Re: iOS has a good UI?
By your own admission, yes, it does.
The very definition of a good user interface is that it "gets out of your way".
Apple's design philosophy is, basically, "KISS" so, yes, iOS is deliberately designed to be "simple".
Choice is a means to an end, not an end in itself. This is something the Open Source communities seem particularly blind to. A choice that isn't meaningful or useful is of no interest to most people and can actually interfere with their tasks, so Apple's designers are very ruthless about paring their interfaces down to the absolute minimum necessary. Good design is as much about knowing what to leave out as it is about simply adding new features.

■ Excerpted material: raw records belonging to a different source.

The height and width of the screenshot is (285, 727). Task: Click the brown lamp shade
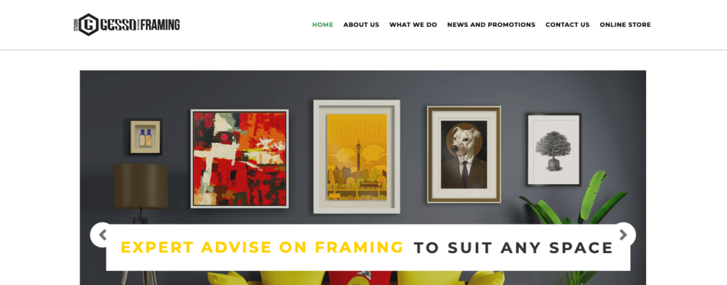[141, 185]
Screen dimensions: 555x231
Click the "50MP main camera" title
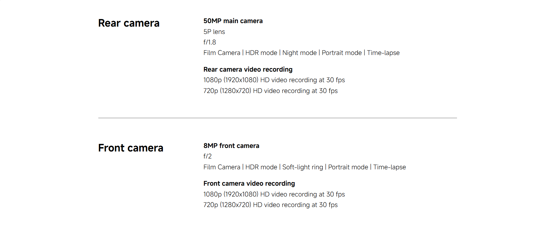pyautogui.click(x=233, y=21)
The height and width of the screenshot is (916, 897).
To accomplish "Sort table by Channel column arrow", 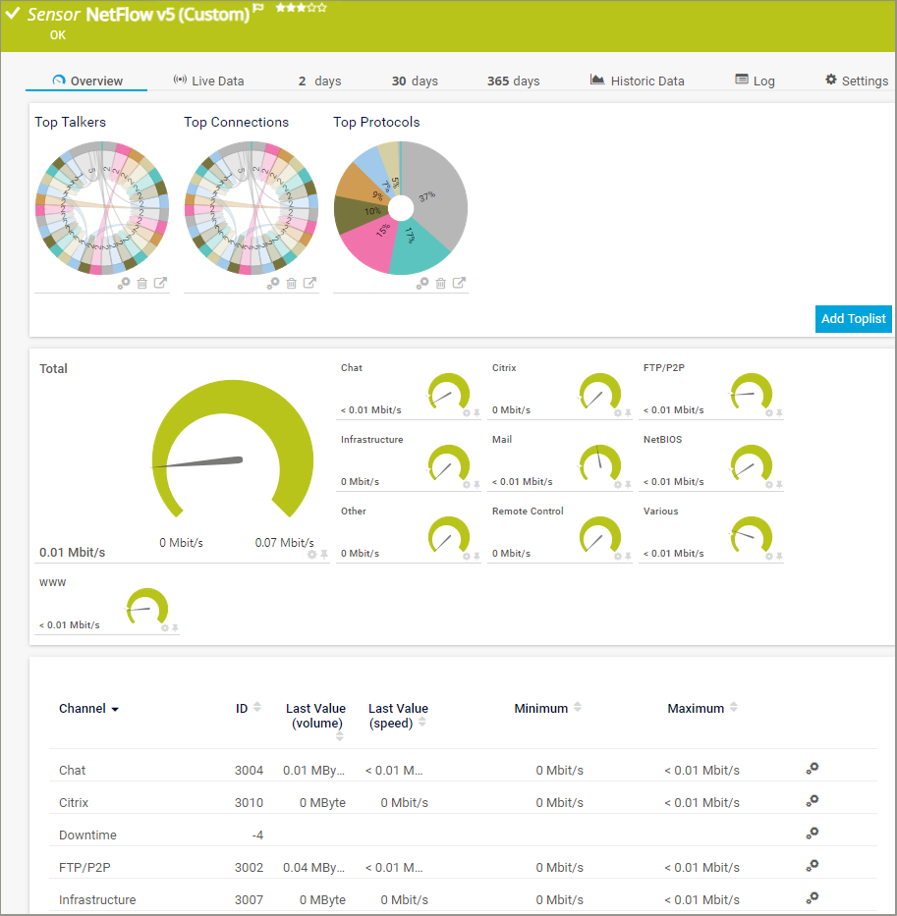I will point(115,710).
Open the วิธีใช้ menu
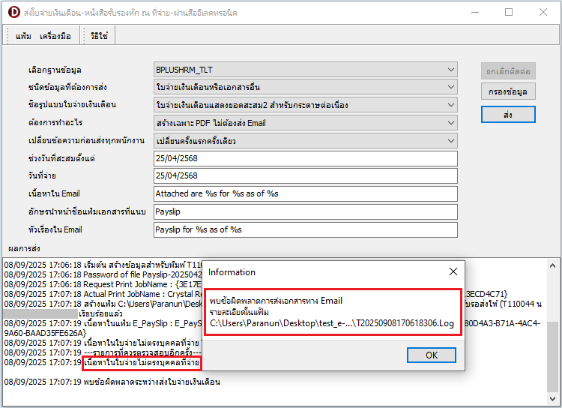562x408 pixels. coord(99,35)
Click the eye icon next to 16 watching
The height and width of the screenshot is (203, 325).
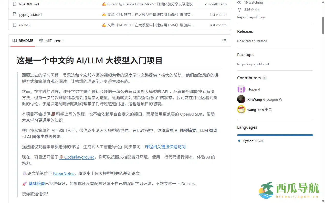[239, 2]
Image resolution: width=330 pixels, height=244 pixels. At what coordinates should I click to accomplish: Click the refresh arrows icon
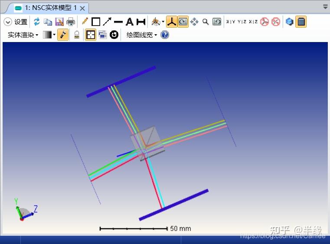36,22
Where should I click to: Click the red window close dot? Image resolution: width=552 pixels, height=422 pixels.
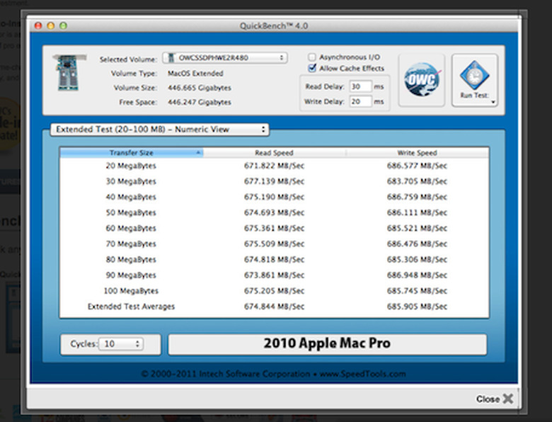tap(38, 25)
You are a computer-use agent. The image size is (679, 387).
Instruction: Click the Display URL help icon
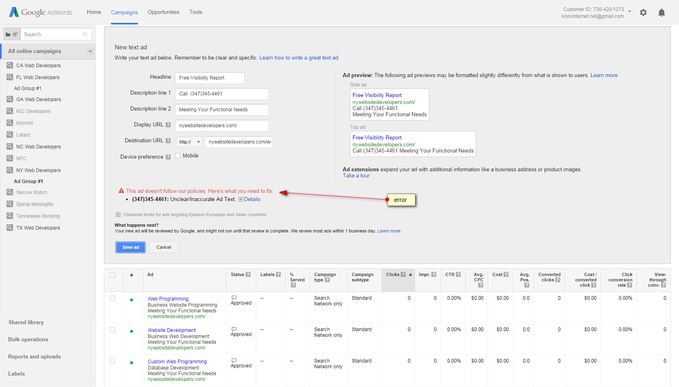[168, 125]
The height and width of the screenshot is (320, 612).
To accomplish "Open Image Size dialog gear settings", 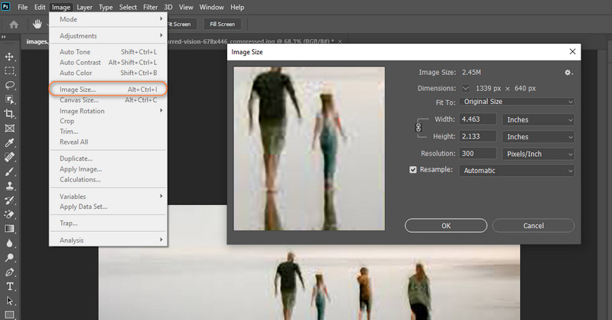I will click(x=568, y=72).
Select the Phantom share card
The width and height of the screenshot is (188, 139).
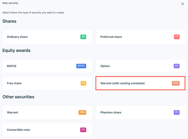(x=132, y=113)

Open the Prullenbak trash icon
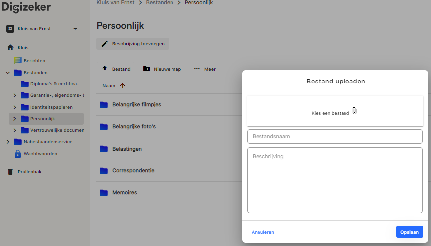(10, 172)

For the vast majority of use cases, iOS is spot-on. Only a tiny minority of users will bump into the edges of its design hard enough to feel the urge to complain about it. The same can be said for Microsoft's "Metro" interface.
Android is the exact opposite: it takes the traditional FOSS philosophy of "We include everything, including the kitchen sink, and damn the usability!" approach. That is going to bite Android in the arse hard. Already, we're seeing devices launched with versions of Android that are easily two generations ahead of the vast majority of the market. Why would I target ICS and Jelly Bean when fully 70-80% of Android users are still running the 2.x series? Android is already suffering from the Lowest Common Denominator Effect, where most developers target the largest market sector. As the 2.x series was intended for smartphones, almost every app you run on your tablet will be just a stretched phone app, with very, very few exceptions.

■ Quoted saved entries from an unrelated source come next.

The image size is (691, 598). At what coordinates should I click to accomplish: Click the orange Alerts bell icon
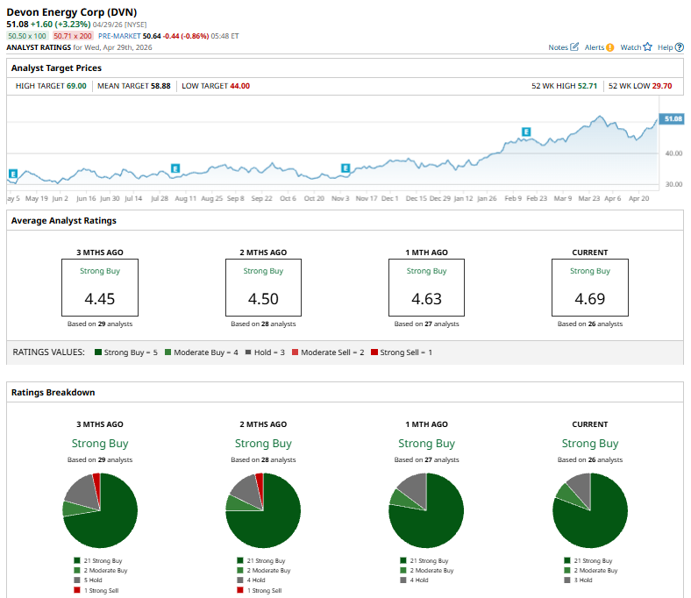[609, 47]
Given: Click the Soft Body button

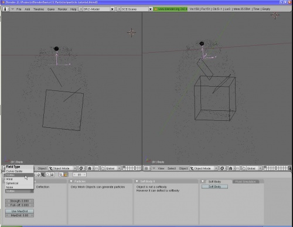Looking at the screenshot, I should [214, 187].
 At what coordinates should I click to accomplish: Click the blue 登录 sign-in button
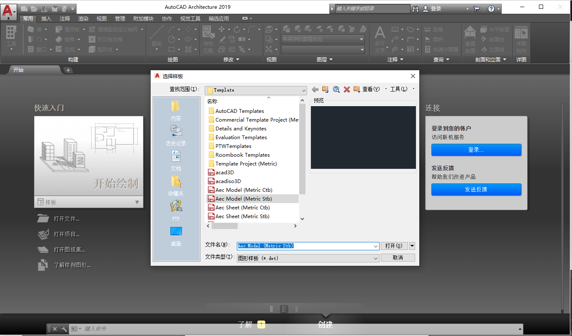tap(476, 150)
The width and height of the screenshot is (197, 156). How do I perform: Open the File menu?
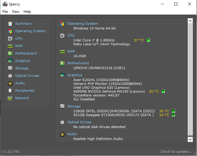coord(5,12)
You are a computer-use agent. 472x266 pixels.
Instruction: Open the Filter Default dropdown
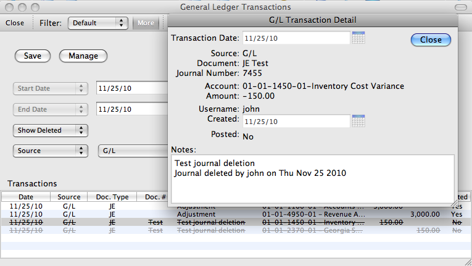97,23
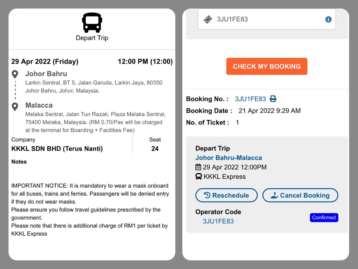Click the 29 Apr 2022 (Friday) date text

click(45, 61)
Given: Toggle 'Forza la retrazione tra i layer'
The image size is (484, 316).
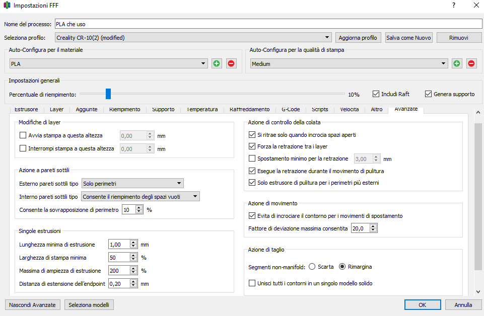Looking at the screenshot, I should tap(252, 147).
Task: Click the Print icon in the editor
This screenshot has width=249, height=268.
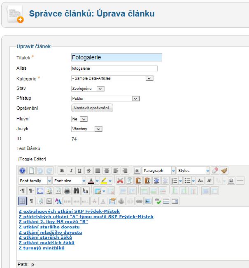Action: (x=67, y=191)
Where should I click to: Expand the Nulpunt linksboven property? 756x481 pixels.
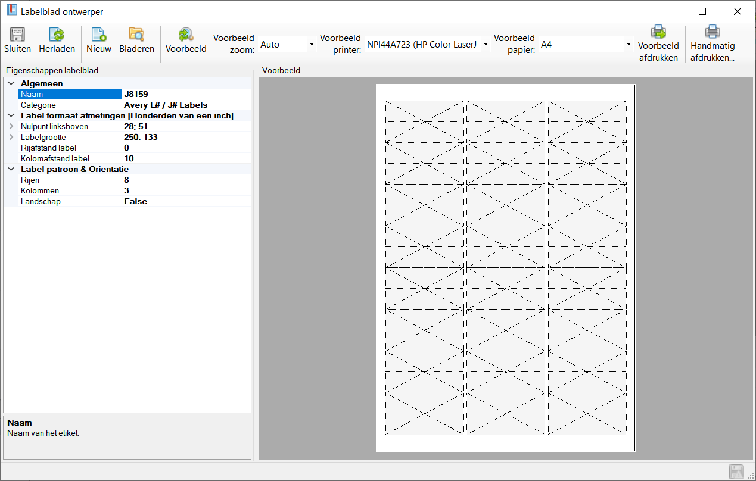tap(11, 126)
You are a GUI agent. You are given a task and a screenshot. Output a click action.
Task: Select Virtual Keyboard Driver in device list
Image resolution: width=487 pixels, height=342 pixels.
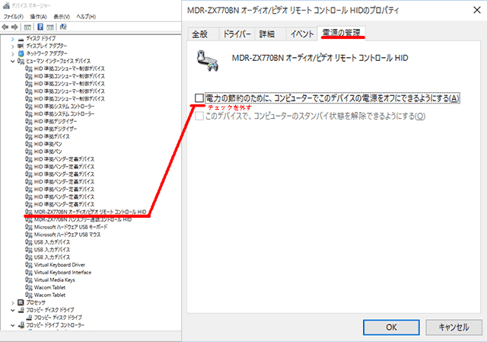pyautogui.click(x=59, y=264)
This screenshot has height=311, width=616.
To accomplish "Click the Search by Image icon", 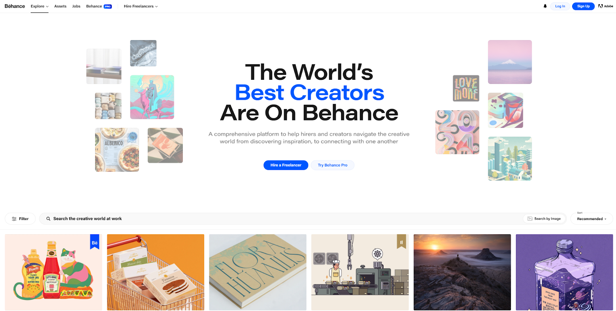I will (530, 219).
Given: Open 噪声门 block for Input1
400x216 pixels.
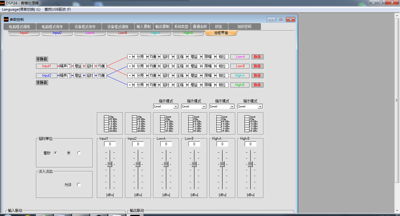Looking at the screenshot, I should pyautogui.click(x=65, y=66).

Incidentally, the above is exactly why Apple deliberately chose to make iPhone apps look crap on the iPad. Yes, they're usable, but they're clearly not at home on that platform. This encourages developers to do the right thing and treat the iPad as a separate target, instead of just relying on the underlying OS to stretch their mobile phone user interfaces onto a 9" tablet display the way many Android developers do.
Microsoft are taking a similar hard-line stance with their Windows Phone 7 / 8 and Windows 8 releases: you're expected to target the form-factor, not just the OS.
Google used to be good at design once. Their original search website was a study in minimalism.